Lenovo switched to the touch method for scanning fingerprints because it is easier for users, according to Flynn. Whereas the swipe to scan method required users to position their fingers at the proper angle and to swipe at a consistent speed, the touch method just asks users to tap and hold their finger to the scanner embedded on the right-hand side of the keyboard deck.
Unlike the ThinkPad W Series, the battery in the ThinkPad P70 is integrated, meaning that it cannot be replaced. The eight-cell battery in the P70 is rated for between five and six hours of use, according to Flynn.

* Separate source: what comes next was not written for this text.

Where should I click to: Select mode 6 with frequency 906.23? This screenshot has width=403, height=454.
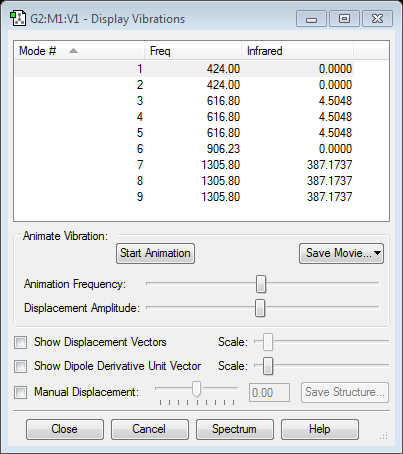click(x=184, y=149)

The integrated battery means that Lenovo's Power Bridge Technology won't make an appearance on this year's P Series. On the ThinkPad W550s, there is an internal battery as well as a user-replaceable battery. Power Bridge Technology allows owners of the W550s to swap out the depleted replaceable battery for a fresh one without having to shut down their system. This saves time as you won't need to reopen tabs or relaunch apps because you didn't have to shut down.
We'll have to get the ThinkPad P70 in to evaluate Lenovo's battery life claims. For comparison, the older quad-core Haswell-based ThinkPad W540 lasted just over three hours when benchmarked using PCMark8.

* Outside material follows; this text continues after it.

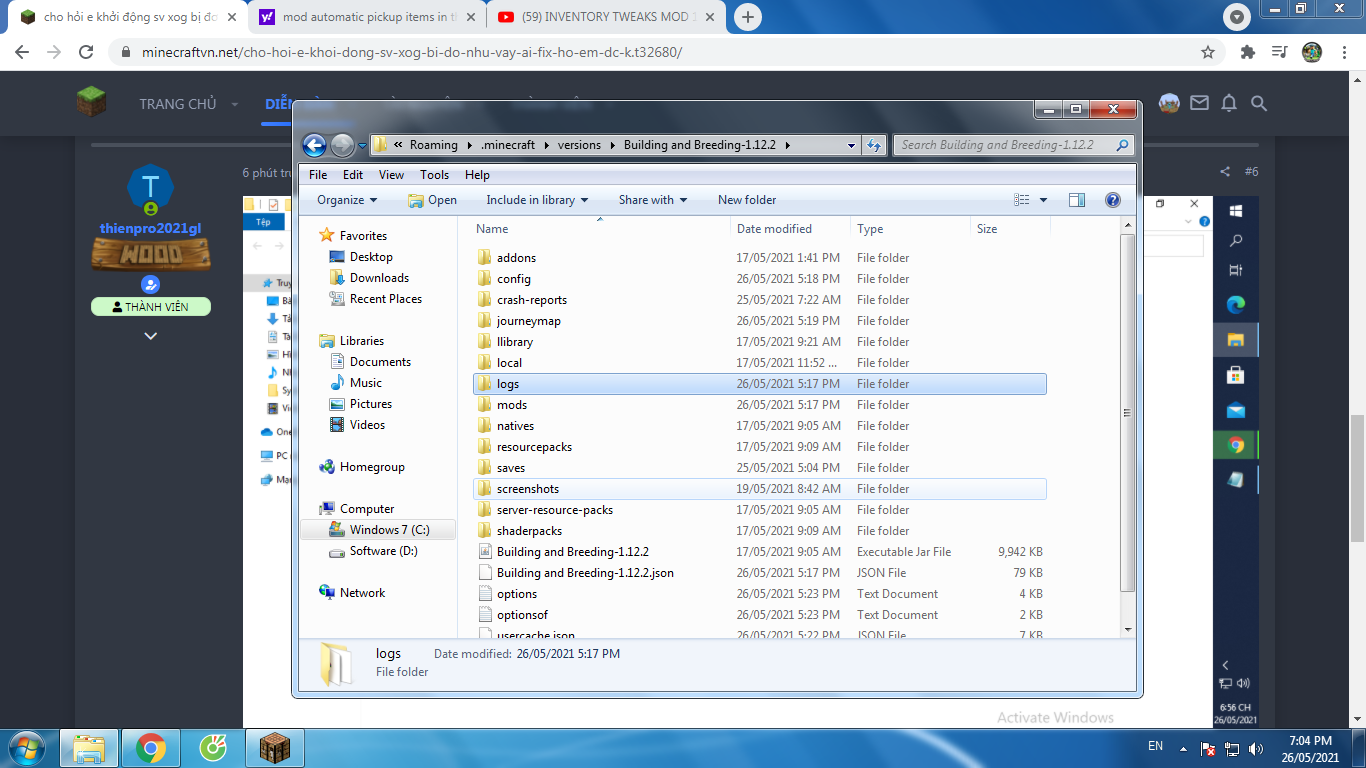Click the Help question mark icon
The height and width of the screenshot is (768, 1366).
click(1112, 200)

The Intel Skylake CPU should provide for more performance and improved power efficiency than previous generation Haswell and Broadwell processors, so we're optimistic about battery life. However, you'll still want to be within range of a power outlet as Lenovo's battery life numbers still fall short of a full work day.
As one of the first notebooks to come with Intel's powerful Xeon processor family, the Lenovo ThinkPad P70 promises to deliver plenty of performance, to the delight of engineers, graphics and design professionals, video editors and those who require raw computational power while mobile. And even though Lenovo is keeping the tested and trusted ThinkPad design the same, the P70 is a major upgrade from the quad-core Haswell-based architecture of the ThinkPad W541 it replaces.
Lenovo only told us that pricing starts at $1,999 (about £1,290, AU$2,702), but with options for up to 64GB DDR4 RAM, 3TB storage and 4K UHD touchscreen display, we expect the cost to quickly climb for a fully configured system. For comparison, with a 3K display, the highest configuration for the Lenovo W541 comes in at $2,982 (about £1,912, AU$4,022).
If you can afford the price and don't mind losing Lenovo's Power Bridge hot swappable battery technology, the ThinkPad P70 is one of the most powerful mobile systems on the that aims to bring desktop-like productivity in a 7.6-pound package.